18. As a result of the mismanagement of the project, it delivered very poor value for money. The only redeeming feature of this debacle is that a broadband network was actually provided in return for the public funds invested in it. However, the grant paid exceeded project costs. Bytel incurred eligible expenditure of €0.9 million on the project. On this basis, grant should have been restricted to €0.3 million (35% of costs) but assistance of €4.3 million was actually paid, representing an effective grant rate of 462%. This was a totally unacceptable outcome.
19. The withdrawal of the project from the EU Interreg programme meant that DETI had to fund €2 million from its own budget and that a further €2 million of available EU funding was lost to the Northern Ireland block. Had a proper investigation of the concerns raised been completed sooner and SEUPB informed of the irregularities, it is very likely that a replacement project could have been identified to utilise the €2 million of EU funding.
Where a project is heavily dependent on the support of a partner, the Committee recommends that the strength of the partner’s commitment is fully tested before funding is approved. Furthermore, where the proposed specification or costs of a project are subject to change, it should be re-appraised immediately to confirm that it remains viable and represents value for money. Eligible grant assistance levels should also be re-assessed where appropriate.
For all complex technical projects, the Committee recommends that independent and reliable technical expertise is engaged at the outset to provide advice on appraising and managing such projects.
The Committee recommends that grant checking and vouching procedures are reviewed within six months to determine whether these are sufficiently robust to ensure that only valid and eligible expenditure is approved for payment. Specifically, checks must determine whether: items claimed for are eligible for support; the existence and valuation of assisted items is properly verified; and reliable third party evidence is obtained to show the valuation and source of items which have been supplied by related companies. The risks created by the submission of claims close to payment deadlines must be recognised and managed effectively.
The Committee has stated previously that fraud investigations can only be effective where investigators have an appropriate level of expertise and understanding of the law. Public bodies should ensure that only suitably qualified and experienced staff lead fraud investigations. All investigations should be commenced on a timely basis.
The Committee recommends that all key stakeholders are notified immediately when serious allegations are received or concerns arise over the conduct of public business. An action plan for investigating such concerns should be established as a matter of priority.
Too much reliance was placed on whistleblowers to identify concerns over the mismanagement of public money in this case. The Committee recommends annual ‘test drilling’ on a small number of funded projects to provide assurance that all expenditure incurred is valid and eligible.
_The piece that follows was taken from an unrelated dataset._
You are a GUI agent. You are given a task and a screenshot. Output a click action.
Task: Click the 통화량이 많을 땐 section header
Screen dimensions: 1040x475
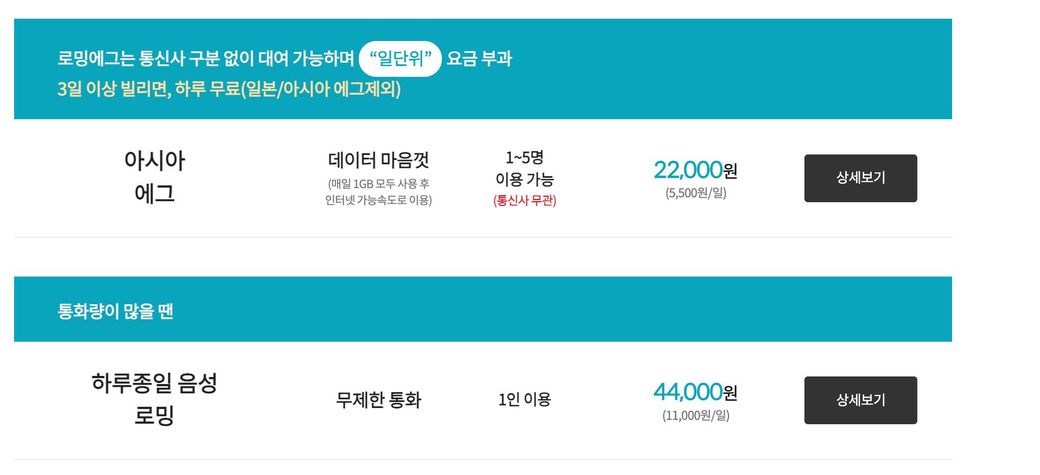click(x=116, y=310)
This work should be undertaken by individuals independent of the management and oversight of projects.
The Committee recommends that DETI commissions a PACE investigation of the Bytel project as a matter of urgency. This investigation should focus on establishing whether any individuals bear responsibility for the shortcomings within the project and whether there is any evidence of misconduct or criminal activity either inside or outside the Department.
The Committee recommends that DETI improves its systems for tracking the ownership status of grant-funded assets to facilitate the exercise of clawback.